_WHAT YOU SHOULD DO:_ The required output is the line containing "The width and" followed by every later line through the end of the data, all reproduced exactly.

Stored records
%%

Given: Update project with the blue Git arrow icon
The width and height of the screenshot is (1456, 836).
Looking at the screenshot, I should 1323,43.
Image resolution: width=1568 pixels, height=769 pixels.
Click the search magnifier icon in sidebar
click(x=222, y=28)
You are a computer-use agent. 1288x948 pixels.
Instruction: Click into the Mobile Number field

%%

_ANSWER SPACE:_
The width and height of the screenshot is (1456, 836).
Looking at the screenshot, I should 1323,43.
Image resolution: width=1568 pixels, height=769 pixels.
Click the search magnifier icon in sidebar
click(x=222, y=28)
You are a computer-use agent. 1288x948 pixels.
Instruction: Click into the Mobile Number field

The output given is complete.